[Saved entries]
──────────────────────────────
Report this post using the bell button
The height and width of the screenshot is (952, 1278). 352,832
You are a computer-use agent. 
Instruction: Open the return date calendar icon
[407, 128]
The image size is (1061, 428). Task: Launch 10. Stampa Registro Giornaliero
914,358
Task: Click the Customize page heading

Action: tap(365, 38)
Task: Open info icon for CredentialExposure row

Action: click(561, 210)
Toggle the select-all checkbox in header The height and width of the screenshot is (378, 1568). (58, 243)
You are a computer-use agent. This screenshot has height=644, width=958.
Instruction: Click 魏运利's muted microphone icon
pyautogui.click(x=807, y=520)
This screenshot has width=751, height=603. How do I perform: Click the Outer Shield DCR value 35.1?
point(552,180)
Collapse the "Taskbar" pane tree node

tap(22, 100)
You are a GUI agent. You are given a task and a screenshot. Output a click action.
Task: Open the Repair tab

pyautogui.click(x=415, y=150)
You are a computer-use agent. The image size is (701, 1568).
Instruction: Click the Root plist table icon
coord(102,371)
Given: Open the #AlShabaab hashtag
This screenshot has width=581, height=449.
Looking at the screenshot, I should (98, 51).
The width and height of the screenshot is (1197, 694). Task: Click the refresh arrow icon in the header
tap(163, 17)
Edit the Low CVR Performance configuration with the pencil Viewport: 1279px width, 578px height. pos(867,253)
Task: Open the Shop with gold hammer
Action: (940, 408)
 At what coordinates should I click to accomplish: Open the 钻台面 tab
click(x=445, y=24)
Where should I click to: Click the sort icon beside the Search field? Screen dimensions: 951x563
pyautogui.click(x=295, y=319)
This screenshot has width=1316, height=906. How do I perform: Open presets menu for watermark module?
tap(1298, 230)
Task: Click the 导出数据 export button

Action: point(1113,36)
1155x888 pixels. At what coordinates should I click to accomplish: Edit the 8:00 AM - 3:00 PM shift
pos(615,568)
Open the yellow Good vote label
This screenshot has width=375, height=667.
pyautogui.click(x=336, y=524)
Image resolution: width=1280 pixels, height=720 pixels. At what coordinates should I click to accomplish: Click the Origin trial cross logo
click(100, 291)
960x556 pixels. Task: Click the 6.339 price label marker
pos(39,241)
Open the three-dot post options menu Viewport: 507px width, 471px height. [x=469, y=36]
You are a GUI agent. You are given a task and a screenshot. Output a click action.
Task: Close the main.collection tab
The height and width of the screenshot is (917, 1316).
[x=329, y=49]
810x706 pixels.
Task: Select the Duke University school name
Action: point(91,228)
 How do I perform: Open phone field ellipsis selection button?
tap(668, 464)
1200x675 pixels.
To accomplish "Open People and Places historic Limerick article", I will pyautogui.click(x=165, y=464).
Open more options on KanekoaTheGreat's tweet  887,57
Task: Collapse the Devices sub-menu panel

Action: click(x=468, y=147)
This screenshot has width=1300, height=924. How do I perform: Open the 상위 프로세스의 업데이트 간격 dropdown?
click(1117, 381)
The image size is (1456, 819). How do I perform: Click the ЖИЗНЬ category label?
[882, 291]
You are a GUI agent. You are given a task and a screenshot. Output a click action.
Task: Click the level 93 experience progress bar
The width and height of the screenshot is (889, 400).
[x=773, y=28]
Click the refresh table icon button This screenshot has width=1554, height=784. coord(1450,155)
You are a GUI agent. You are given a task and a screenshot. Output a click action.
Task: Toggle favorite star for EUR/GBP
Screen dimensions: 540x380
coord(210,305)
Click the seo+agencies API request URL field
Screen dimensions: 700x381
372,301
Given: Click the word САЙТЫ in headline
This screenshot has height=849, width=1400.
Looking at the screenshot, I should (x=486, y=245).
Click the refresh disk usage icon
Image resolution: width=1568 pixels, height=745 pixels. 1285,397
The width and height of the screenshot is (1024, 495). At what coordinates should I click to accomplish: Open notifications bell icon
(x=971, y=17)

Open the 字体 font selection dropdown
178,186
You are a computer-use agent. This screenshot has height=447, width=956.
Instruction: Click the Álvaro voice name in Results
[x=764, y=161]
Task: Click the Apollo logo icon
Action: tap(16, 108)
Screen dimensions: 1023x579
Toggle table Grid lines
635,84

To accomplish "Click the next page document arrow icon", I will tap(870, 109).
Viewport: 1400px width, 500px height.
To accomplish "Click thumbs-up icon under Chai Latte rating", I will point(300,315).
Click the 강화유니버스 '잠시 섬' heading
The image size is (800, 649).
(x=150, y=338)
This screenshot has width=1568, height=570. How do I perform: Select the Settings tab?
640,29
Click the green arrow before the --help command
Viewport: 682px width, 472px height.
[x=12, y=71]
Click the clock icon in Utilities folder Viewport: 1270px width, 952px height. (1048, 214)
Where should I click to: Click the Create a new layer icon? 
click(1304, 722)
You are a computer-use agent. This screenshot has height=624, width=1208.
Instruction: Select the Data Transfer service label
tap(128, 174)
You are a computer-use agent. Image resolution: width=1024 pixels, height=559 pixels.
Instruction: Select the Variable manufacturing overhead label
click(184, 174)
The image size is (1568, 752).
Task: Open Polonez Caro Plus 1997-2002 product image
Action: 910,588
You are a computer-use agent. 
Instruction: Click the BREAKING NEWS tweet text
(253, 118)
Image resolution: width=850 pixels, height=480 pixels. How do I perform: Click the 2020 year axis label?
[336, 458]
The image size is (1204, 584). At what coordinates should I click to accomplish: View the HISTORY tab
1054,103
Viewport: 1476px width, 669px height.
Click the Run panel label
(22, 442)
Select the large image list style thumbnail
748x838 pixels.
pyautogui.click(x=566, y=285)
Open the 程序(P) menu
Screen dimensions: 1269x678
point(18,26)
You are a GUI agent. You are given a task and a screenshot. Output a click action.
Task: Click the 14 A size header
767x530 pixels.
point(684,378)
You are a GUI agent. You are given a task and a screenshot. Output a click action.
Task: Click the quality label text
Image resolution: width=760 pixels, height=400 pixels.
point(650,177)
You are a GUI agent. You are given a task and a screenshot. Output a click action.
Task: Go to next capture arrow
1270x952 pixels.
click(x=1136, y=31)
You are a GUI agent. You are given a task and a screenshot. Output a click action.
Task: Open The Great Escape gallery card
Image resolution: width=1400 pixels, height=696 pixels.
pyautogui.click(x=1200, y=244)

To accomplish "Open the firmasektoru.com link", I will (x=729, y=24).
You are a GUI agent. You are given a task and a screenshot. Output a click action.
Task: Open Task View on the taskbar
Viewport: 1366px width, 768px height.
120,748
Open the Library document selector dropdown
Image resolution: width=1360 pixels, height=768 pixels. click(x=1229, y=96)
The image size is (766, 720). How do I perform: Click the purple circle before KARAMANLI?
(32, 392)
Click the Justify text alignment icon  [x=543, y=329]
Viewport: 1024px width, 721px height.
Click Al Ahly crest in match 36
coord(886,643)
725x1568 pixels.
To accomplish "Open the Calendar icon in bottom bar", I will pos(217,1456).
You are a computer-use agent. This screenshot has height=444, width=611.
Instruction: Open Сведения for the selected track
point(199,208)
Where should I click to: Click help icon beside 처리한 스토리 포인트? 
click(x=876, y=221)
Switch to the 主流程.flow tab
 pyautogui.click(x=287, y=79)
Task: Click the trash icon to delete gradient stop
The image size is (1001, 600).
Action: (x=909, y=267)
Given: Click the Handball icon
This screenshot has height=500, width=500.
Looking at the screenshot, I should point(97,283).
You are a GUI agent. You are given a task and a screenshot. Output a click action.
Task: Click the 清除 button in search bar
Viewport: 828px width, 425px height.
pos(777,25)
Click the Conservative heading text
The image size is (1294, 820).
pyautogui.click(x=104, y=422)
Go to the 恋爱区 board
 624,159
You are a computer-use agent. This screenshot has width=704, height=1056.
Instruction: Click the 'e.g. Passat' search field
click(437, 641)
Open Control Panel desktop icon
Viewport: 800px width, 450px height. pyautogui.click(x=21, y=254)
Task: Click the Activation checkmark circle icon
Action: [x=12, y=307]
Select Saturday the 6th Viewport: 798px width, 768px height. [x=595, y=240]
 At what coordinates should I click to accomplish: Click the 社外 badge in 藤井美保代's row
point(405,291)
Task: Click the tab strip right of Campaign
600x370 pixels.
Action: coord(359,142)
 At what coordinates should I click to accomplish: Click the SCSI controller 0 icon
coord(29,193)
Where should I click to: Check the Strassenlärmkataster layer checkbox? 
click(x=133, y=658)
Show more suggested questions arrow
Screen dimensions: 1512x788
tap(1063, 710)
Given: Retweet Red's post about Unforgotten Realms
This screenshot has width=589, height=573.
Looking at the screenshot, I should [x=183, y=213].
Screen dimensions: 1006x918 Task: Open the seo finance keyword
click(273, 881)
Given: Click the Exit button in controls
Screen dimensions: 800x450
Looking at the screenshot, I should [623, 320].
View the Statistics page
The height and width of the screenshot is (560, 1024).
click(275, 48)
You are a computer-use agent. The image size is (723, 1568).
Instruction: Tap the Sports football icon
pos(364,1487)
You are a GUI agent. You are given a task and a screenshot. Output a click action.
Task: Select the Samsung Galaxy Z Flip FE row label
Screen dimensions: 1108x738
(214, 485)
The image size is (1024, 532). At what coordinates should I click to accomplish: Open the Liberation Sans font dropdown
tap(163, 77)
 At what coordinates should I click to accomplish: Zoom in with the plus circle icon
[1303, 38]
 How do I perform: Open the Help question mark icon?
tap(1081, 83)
──────────────────────────────
### EXERCISE
When a line of the records has the word "next", pick it out and copy it.

### OUTPUT BELOW
To accomplish "Click the next page document arrow icon", I will tap(870, 109).
Task: Go to next capture arrow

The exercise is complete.